María T Berciano et al. Int J Mol Sci. .

Abstract

Spinal muscular atrophy (SMA) is caused by a deficiency of the ubiquitously expressed survival motor neuron (SMN) protein. The main pathological hallmark of SMA is the degeneration of lower motor neurons (MNs) with subsequent denervation and atrophy of skeletal muscle. However, increasing evidence indicates that low SMN levels not only are detrimental to the central nervous system (CNS) but also directly affect other peripheral tissues and organs, including skeletal muscle. To better understand the potential primary impact of SMN deficiency in muscle, we explored the cellular, ultrastructural, and molecular basis of SMA myopathy in the SMNΔ7 mouse model of severe SMA at an early postnatal period (P0-7) prior to muscle denervation and MN loss (preneurodegenerative [PND] stage). This period contrasts with the neurodegenerative (ND) stage (P8-14), in which MN loss and muscle atrophy occur. At the PND stage, we found that SMN∆7 mice displayed early signs of motor dysfunction with overt myofiber alterations in the absence of atrophy. We provide essential new ultrastructural data on focal and segmental lesions in the myofibrillar contractile apparatus. These lesions were observed in association with specific myonuclear domains and included abnormal accumulations of actin-thin myofilaments, sarcomere disruption, and the formation of minisarcomeres.
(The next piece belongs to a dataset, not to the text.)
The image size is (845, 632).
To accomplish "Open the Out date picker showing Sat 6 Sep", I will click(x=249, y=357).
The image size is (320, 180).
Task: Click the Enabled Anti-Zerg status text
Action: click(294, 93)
The sarcoplasmic reticulum and triads also exhibited ultrastructural alterations, suggesting decoupling during the excitation-contraction process. Finally, changes in intermyofibrillar mitochondrial organization and dynamics, indicative of mitochondrial biogenesis overactivation, were also found. Overall, our results demonstrated that SMN deficiency induces early and MN loss-independent alterations in myofibers that essentially contribute to SMA myopathy. This strongly supports the growing body of evidence indicating the existence of intrinsic alterations in the skeletal muscle in SMA and further reinforces the relevance of this peripheral tissue as a key therapeutic target for the disease.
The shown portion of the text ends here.